* [GOAL] Turn the listing lines from the one that has "Sort by Status column sort icon" through the one that has "Where should I click to: Expand", both included, into a Markdown table with the columns Row and Listing line. Number each row, skip blank lines, and leave out the pictures.

* [DATA FOR PROCESSING]
================================

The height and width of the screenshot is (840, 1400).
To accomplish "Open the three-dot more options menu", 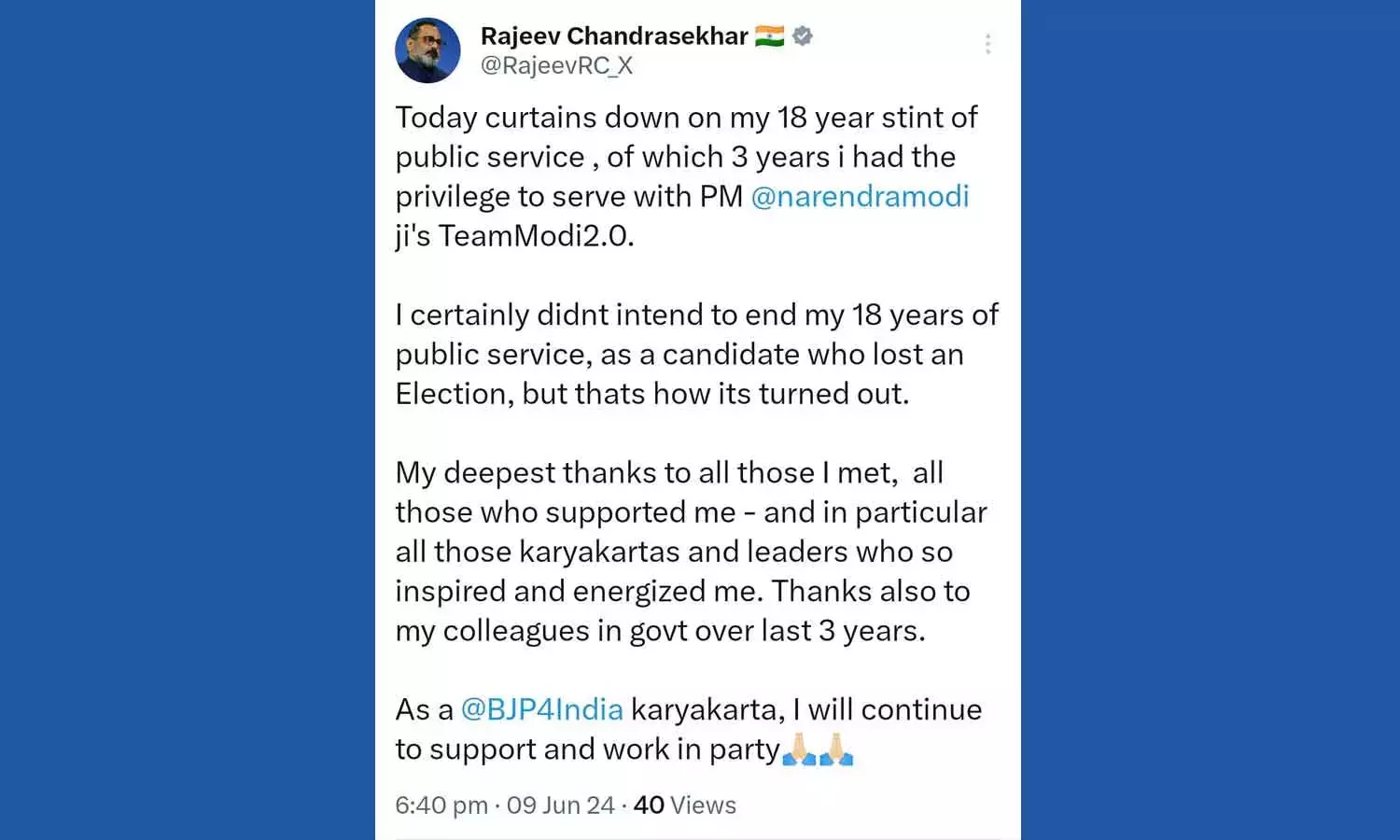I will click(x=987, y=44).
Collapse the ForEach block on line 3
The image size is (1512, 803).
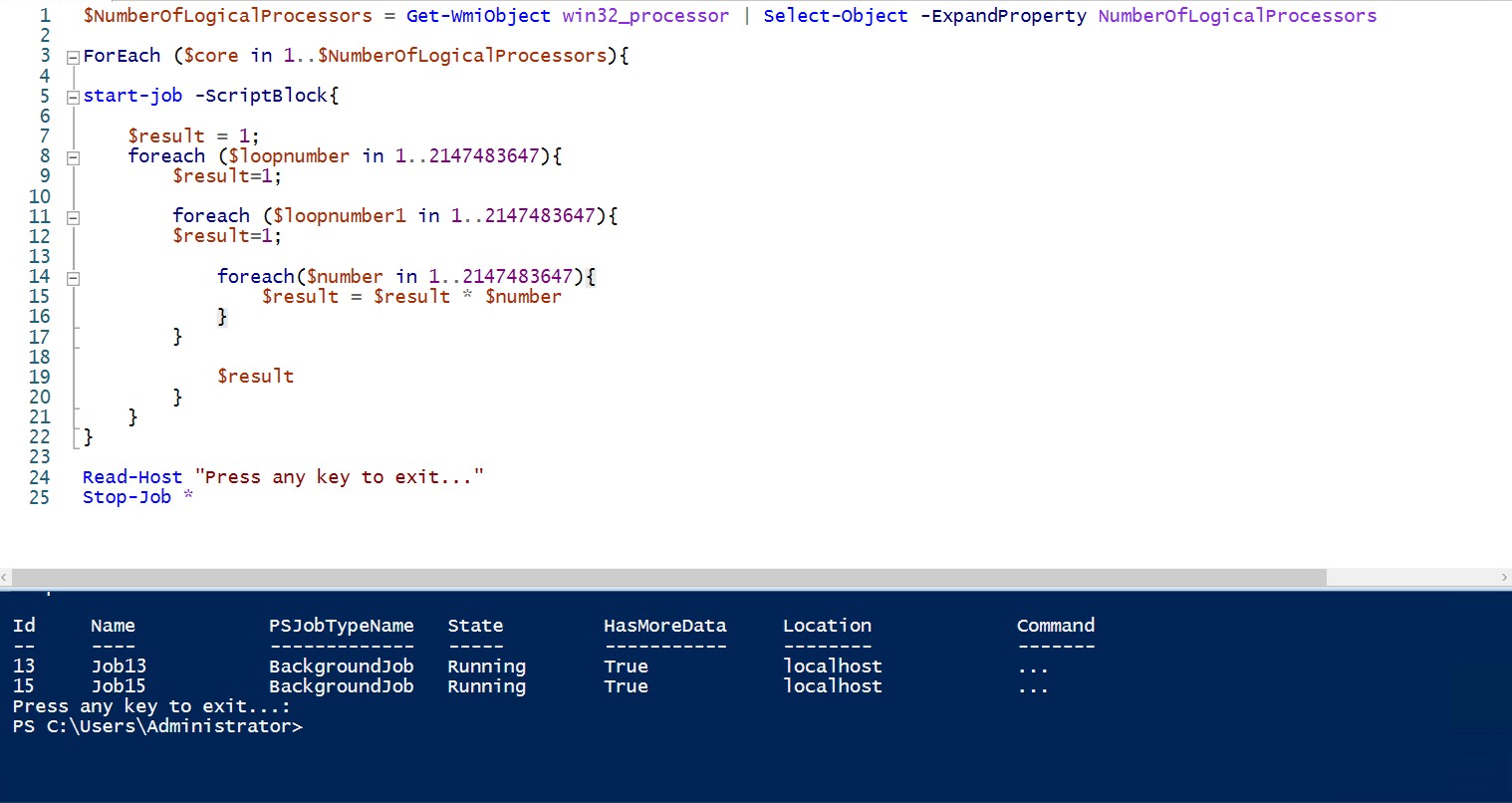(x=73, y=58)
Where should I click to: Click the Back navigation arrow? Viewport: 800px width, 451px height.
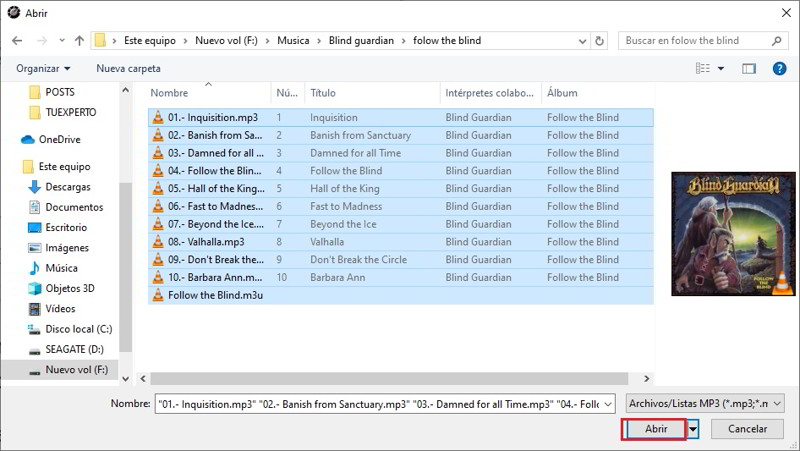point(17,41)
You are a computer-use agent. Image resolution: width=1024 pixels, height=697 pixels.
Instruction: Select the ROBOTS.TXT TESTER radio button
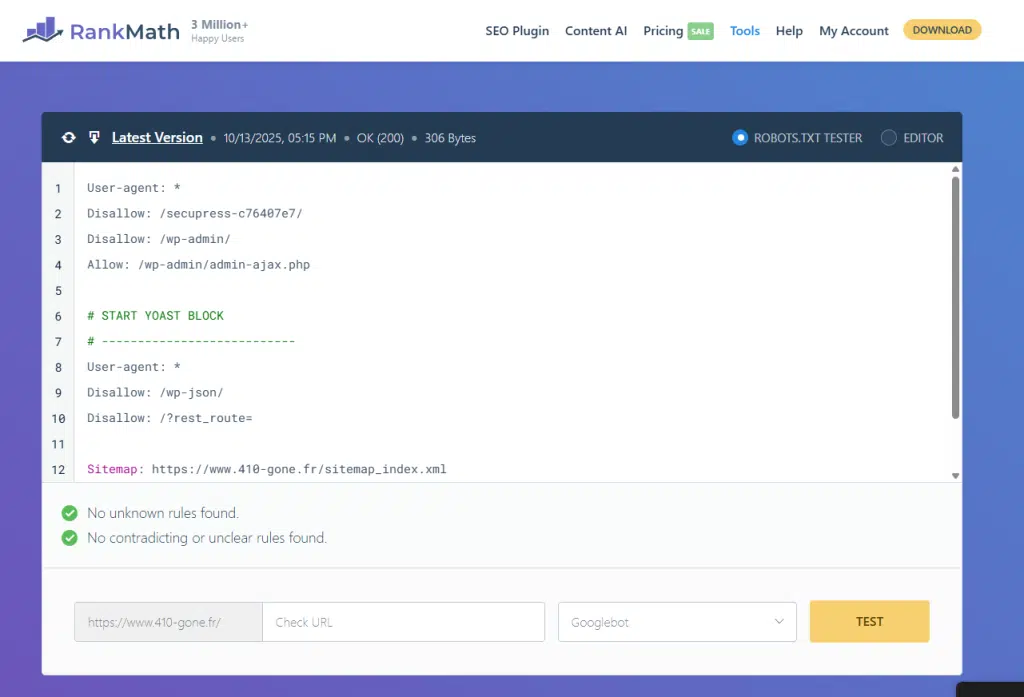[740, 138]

================================

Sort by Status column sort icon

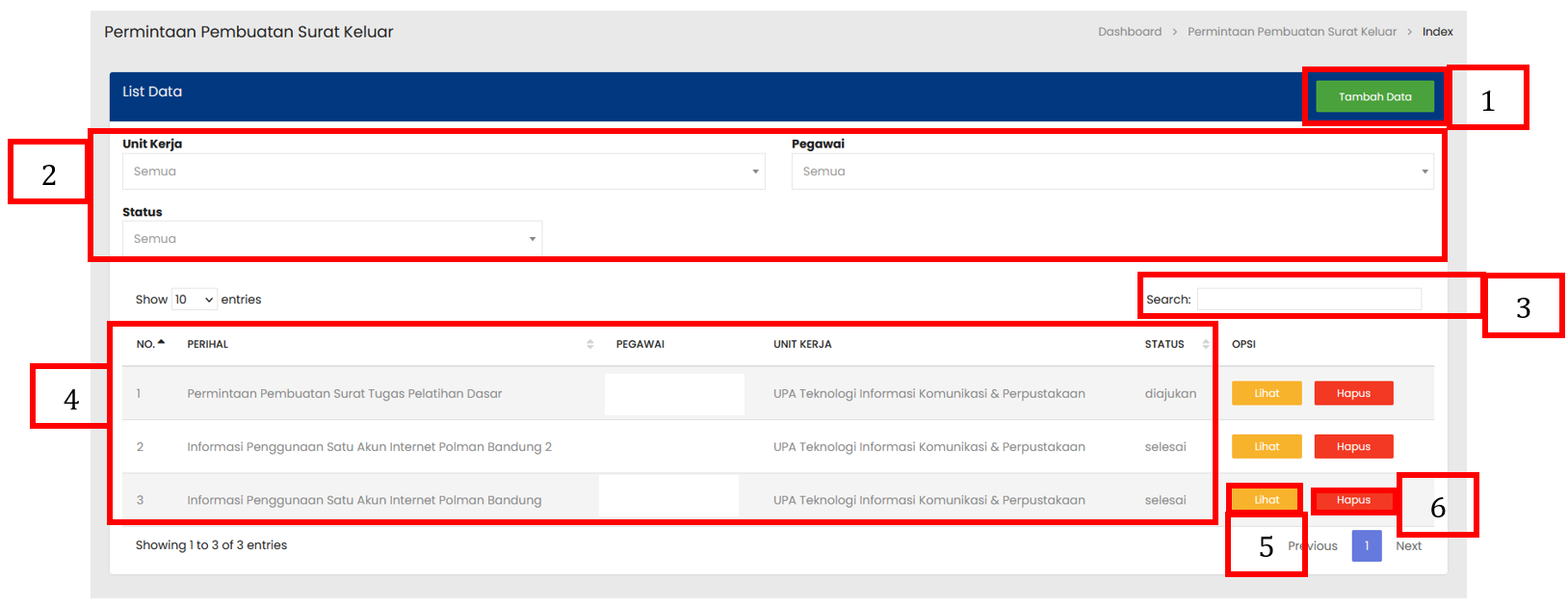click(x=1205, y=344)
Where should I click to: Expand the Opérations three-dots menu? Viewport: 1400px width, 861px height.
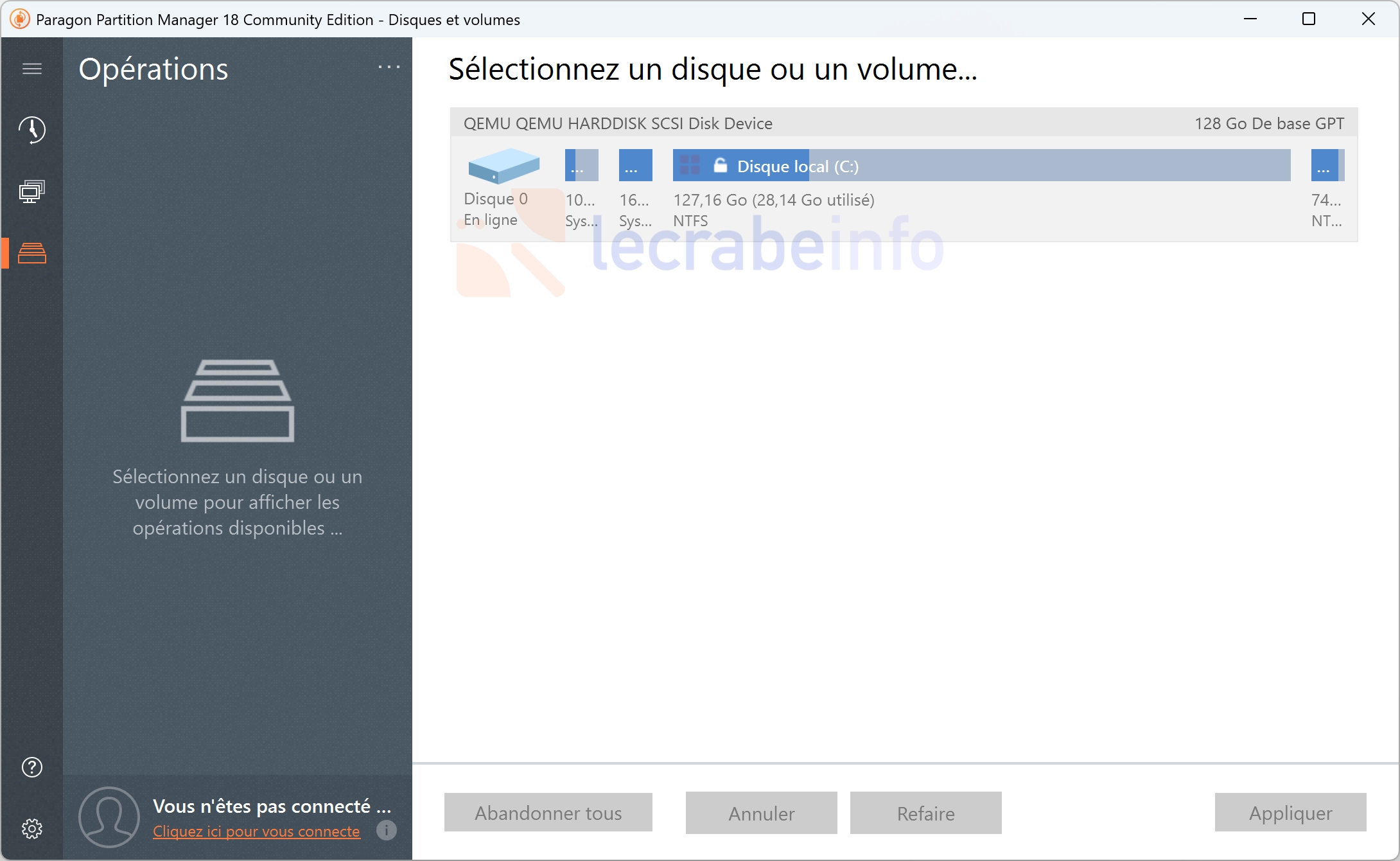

================================

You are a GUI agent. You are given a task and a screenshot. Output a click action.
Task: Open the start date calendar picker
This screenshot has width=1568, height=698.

================================

* [OUTPUT OF THE EXERCISE]
| Row | Listing line |
|---|---|
| 1 | Sort by Status column sort icon |
| 2 | click(x=1205, y=344) |
| 3 | Where should I click to: Expand the Opérations three-dots menu? Viewport: 1400px width, 861px height. |